The positives of the belt drive is that if there is some major failure the belt is designed to strip instead of destroying the motor, plus it allows the motor to be placed at the back of the machine therefore not interfering when doing mitered cuts.  
The negative is it will need replacing some day, but having a previous Hitachi Belt drive, this is never been a problem, the saw is many years old and has done some hard work, and the belt is still original, I guess its a testament to how well designed they are, so I don't have any issues with Belt Drive. 
Metabo, Bosch and DeWalt have also adopted the belt drive system, Makita and Milwalkee stick with direct drive.

----------


## METRIX

Metabo has a 254i Plus, the i stands for induction, the three models here are all standard type motors.

----------


## manofaus

hope you guys realise that the makita make two 10' saws. the cheapie is what they are referring to the makita 1018l (260mm)is the handyman saw and the ls1016l (255mm) is the better tradesperson saw.

----------


## METRIX

Yeap, Realize that, It is the 1016 that we currently have which are to be replaced.

----------


## METRIX

> Kind of like the nasty ozito stuff, you buy it to destroy it but long term prospects of tool life are not good... warranty too thats something I always look into if buying from a shop...

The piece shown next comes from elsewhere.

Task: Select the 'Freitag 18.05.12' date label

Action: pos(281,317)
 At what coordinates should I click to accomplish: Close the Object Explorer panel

  Unfortunately the throw away society we live in today is what has caused the big manufacturers to drop their quality and ship offshore.
With all the cheap brands out there, the big manufacturers also wanted to cash in on this market, and it has affected their standards and brand loyalty. 
I remember when every tradie would never consider buying anything other than Makita, this has all changed now, other manufacturers have better quality products, better design and longevity.  
Big problem with the cheapie brands is they copy the big brands, ie; open them up and say we can make this , and they do, but not to the same quality, a Japanese or German tool is Engineered to do a certain job, manufacturing tolerances are tight, components are hardened to withstand constant use and over engineered so they can take constant punishment. 
A chinese cheap copy is just that "a copy" the components have had no thought into their long term reliability, tolerances are slack, plastics are cheap and break, batteries are weak, this is why they fail so quickly, then we just throw them away and buy another, absolute waste of money and landfill space if you ask me. 
My Dad's tools were all German or English (back in the days when English tools were good) and he taught me to buy the best you can afford, as they should last you a lifetime (not always), but sometimes this didn't go to plan, hence the reason for sourcing replacement 10" SCMS. 
One of my German mates was horrified when Metabo started manufacturing in China, he thought it was the end of the world  :Shock:  and said it's the end of them, well they are still going but a lot of their tools have bad reviews on various websites now, which is a shame as they were always looked upon as one of the top brands. 
If FESTOOL ever ship to China manufacturing then we know things are in a bad way.

----------


## manofaus

my 1216 says its made in japan too. oh well.....

----------


## Kyle

> Metabo has a 254i Plus, the i stands for induction, the three models here are all standard type motors.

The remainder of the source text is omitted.